Sanatçı Rutkay Aziz, "12 Mart'ta ve 12 Eylül'de bile soldan bu kadar dönek çıkmamıştır" görüşünü dile getirdi.
Rutkay Aziz, Posta'dan Alev Gürsoy Cimin'in sorularını yanıtladı. Aziz, Cimin'in "Bugünü geçmişle kıyaslayınca nasıl bir değişim görüyorsunuz sanat dünyasında?" sorusuna şu yanıtı verdi:Çok var. 12 Mart'ta ve 12 Eylül'de bile soldan bu kadar dönek çıkmamıştır. 80'li yıllarda Ruhi Su ile sohbet ederken saf değiştirenler için şöyle demişti: "Rutkay evladım, bazı insanlar özüne dönmek için bazı tarih ve dönemleri beklerler." 80'li yıllarda dediği laf bağdaş kurmuş kafamda oturuyor şimdi…
İşte o röportajdan dikkat çeken bölümler:
Siz de cüzdanınıza bakınca kara kara düşünüyor musunuz?
Kuşkusuz. Ben de emeğiyle yaşayan insanım. Rant diye yaşayan bir adam değilim neticede. Üç oyun kalktığı zaman hep beraber zorlanıyoruz. Ben zengin aile çocuğu değilim. Eğitimli bir ailenin çocuğu olsam da bugüne dek hep kendi emeğimle ayakta durdum. Tabii kızım Doğa da öyle... O nedenle bizlerin ay sonunu düşünmeme gibi bir şansı, lüksü yok.
En yakın arkadaşınız Tarık Akan’ın acısını daha atlatamadınız değil mi?
Asla yeri dolmuyor. Dolmaz da. Çok özlüyorum. Tam şurada oturuyorduk işte, şimdi oturamıyorum orada. O koltuğa geçemiyorum. Çok arkadaş kaybettik, yalnızlaştım. 72 yaşındayım artık... Çoğu arkadaşım bu yaşını göremedi. Onlar gittikçe ben eksildim. Eksildikçe de üzüntüm arttı.

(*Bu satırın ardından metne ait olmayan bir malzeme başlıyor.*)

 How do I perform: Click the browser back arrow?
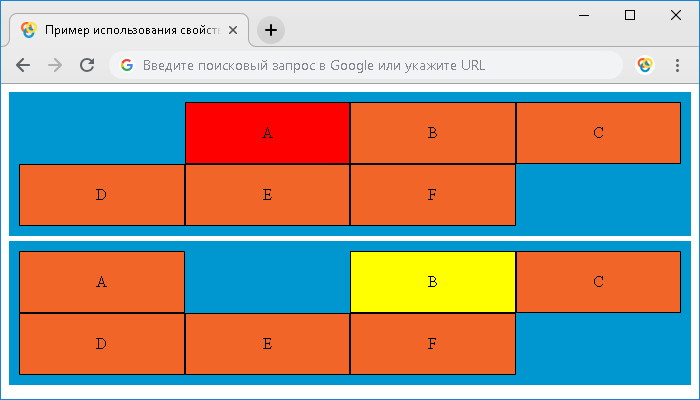pos(23,65)
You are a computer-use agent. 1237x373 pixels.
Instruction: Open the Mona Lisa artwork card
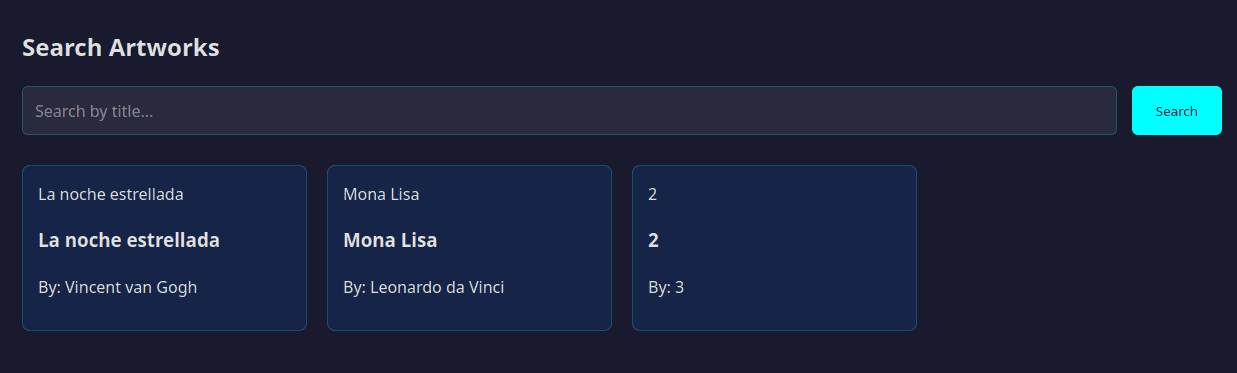pos(469,248)
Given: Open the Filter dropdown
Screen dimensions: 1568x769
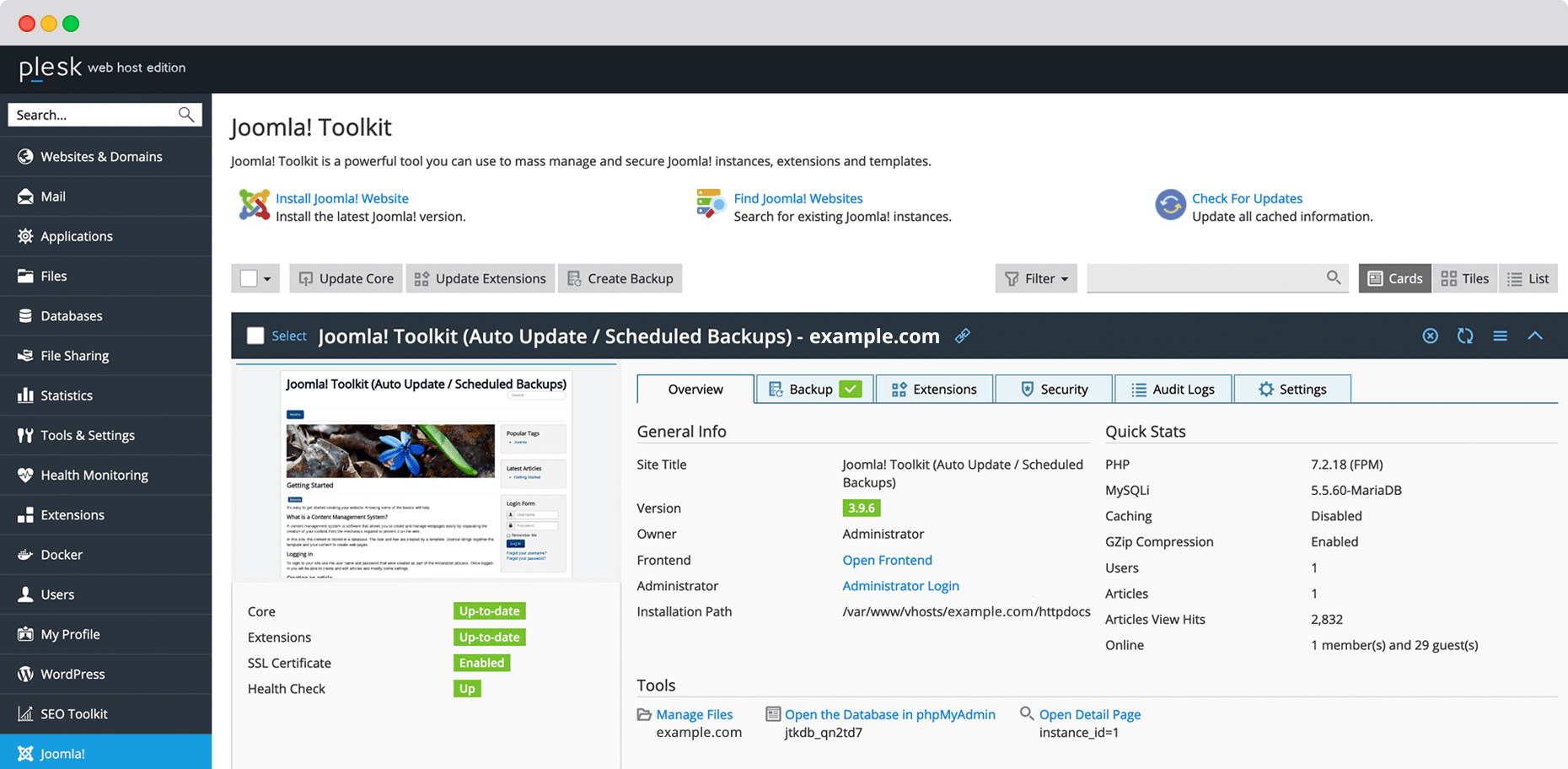Looking at the screenshot, I should pos(1036,277).
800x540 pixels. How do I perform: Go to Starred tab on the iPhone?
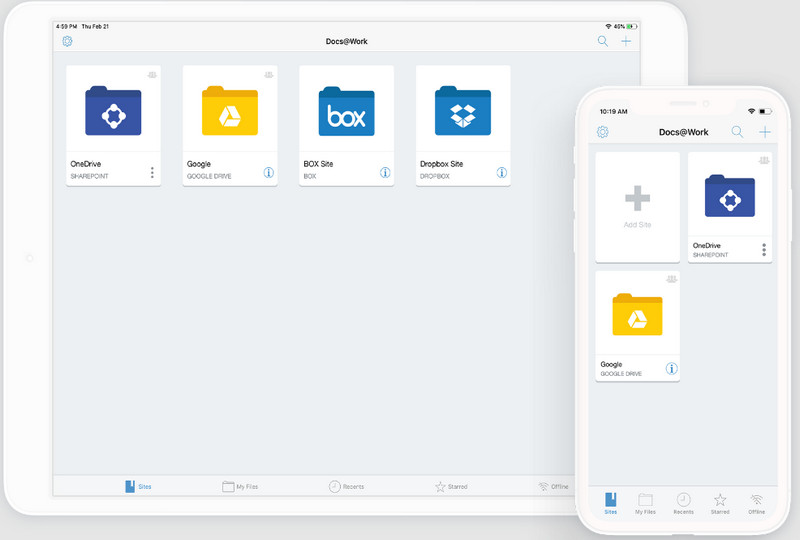pos(720,502)
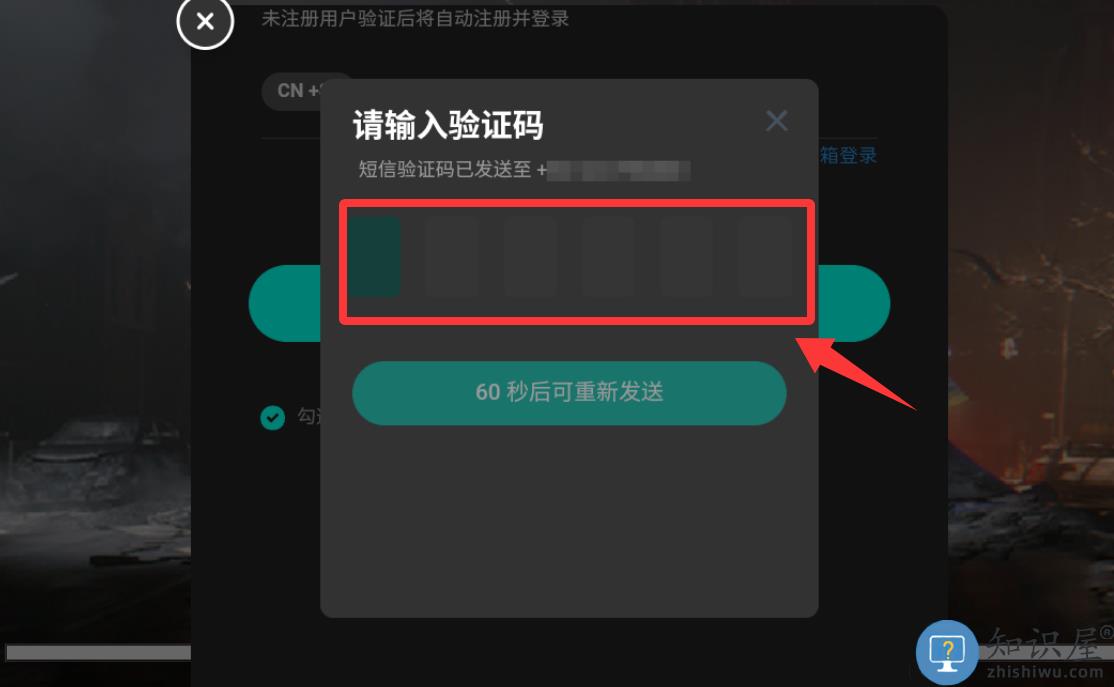Viewport: 1114px width, 687px height.
Task: Switch to 邮箱登录 via blue link
Action: click(848, 156)
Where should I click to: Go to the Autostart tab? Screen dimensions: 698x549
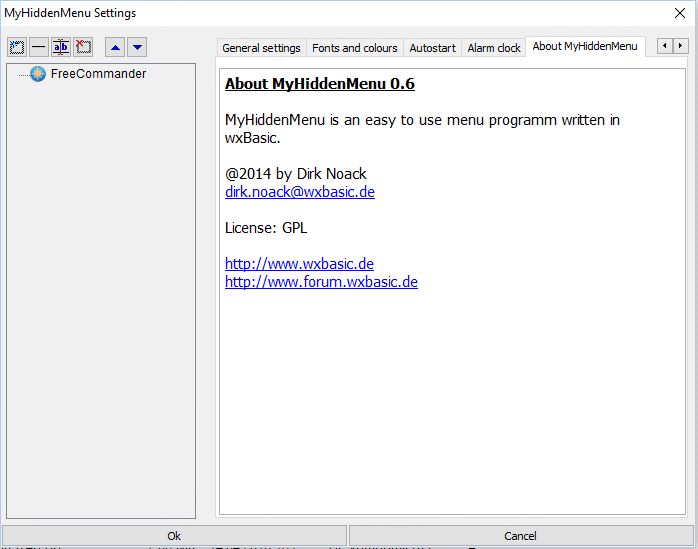(x=432, y=48)
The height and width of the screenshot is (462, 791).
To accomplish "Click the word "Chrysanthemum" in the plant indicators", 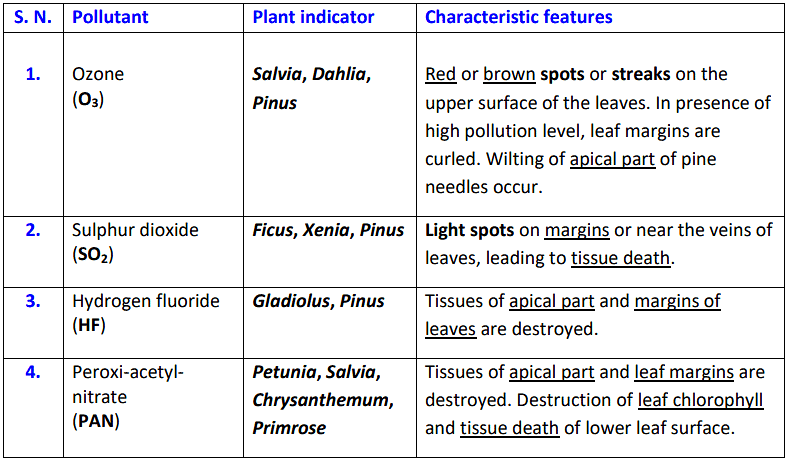I will click(x=322, y=401).
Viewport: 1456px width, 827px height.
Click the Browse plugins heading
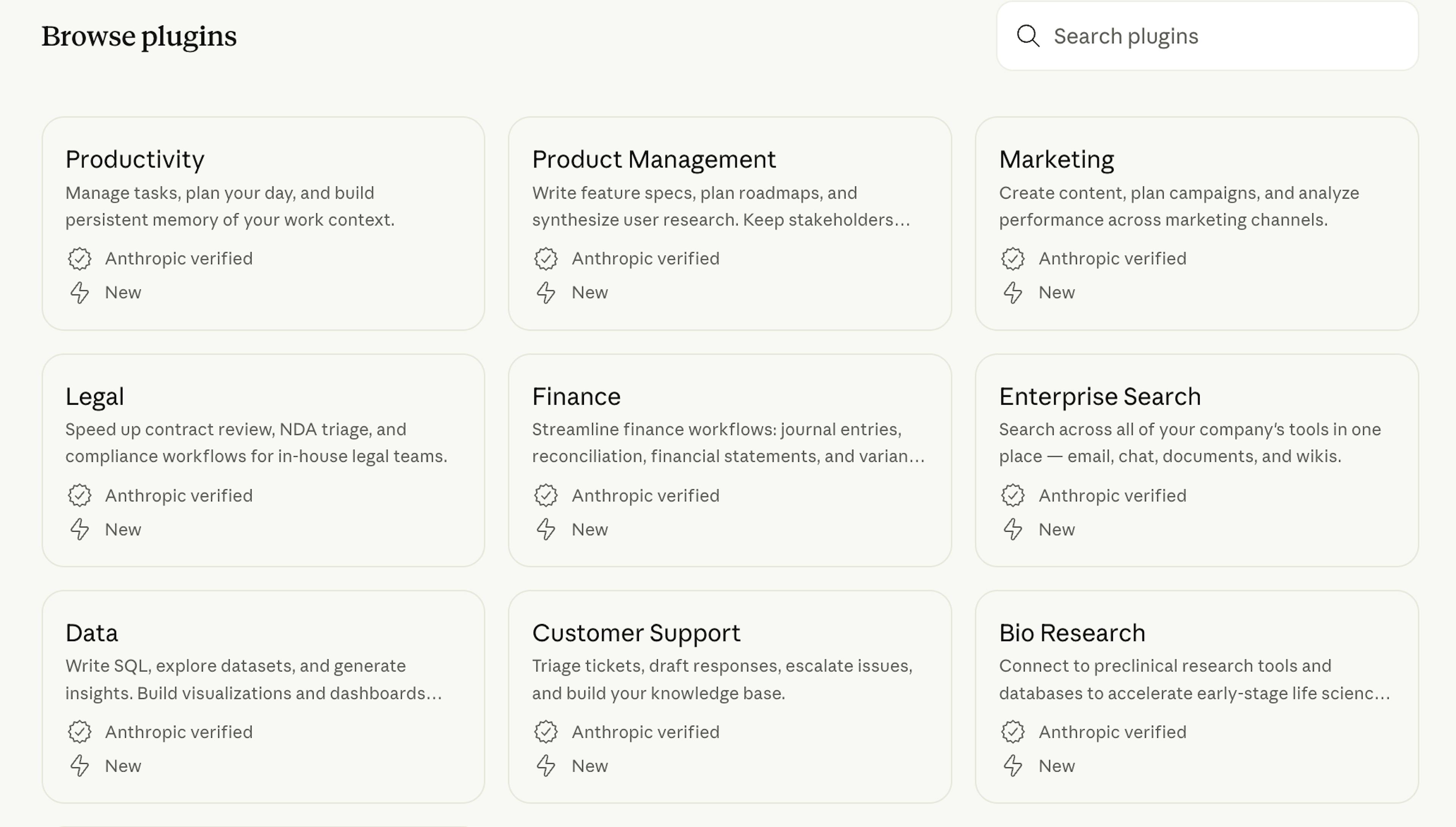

Umutsuz musunuz geleceğe dair?
Olur mu? Umut olmaz mı canım! Önemli olan umudu eyleme dönüştürmek. 80 öncesi ve sonrasındaki tiyatroyla günümüz tiyatrosu ve sanatı arasındaki en büyük farklardan biri sanatçıların muhalif duruşunun bir anlamda bölünmesi, parçalanması. Hiçbir zaman sanatçılar bu kadar parçalanmamış ve karşı karşıya gelmemişti. Düzenin adamı olmamıştı sanatçı, daima muhalif duruşunu göstermişti, göstermek durumundaydı.
METİN’LE MÜjDAT TÜRKİYE’NİN SAYILI GÜLDÜRÜ USTALARINDAN
Metin Akpınar ve Müjdat Gezen iki yakın dostunuz. Yaşadıklarını nasıl tanımlarsınız?
Metin’le Müjdat tartışmasız Türkiye’nin sayılı güldürü ustalarından. Çok üzüldüm ve şaşırdım. Bu iki güldürü ustası şu anda çok trajikomik bir oyunun içindeler. Ve bir an önce tarafsız ve bağımsız bir yargının onları özgürlüğüne kavuşturmasını diliyorum.
Cumhurbaşkanı Erdoğan, Fazıl Say’ın konserine gidecek. Fazıl Bey’in daveti bir adım değil mi sizce?
Tabii canım bir adımdır. Atılsın yeter ki gitsin Cumhurbaşkanı bir Mozart bir Beethoven dinlesin. Belki iyi gelir.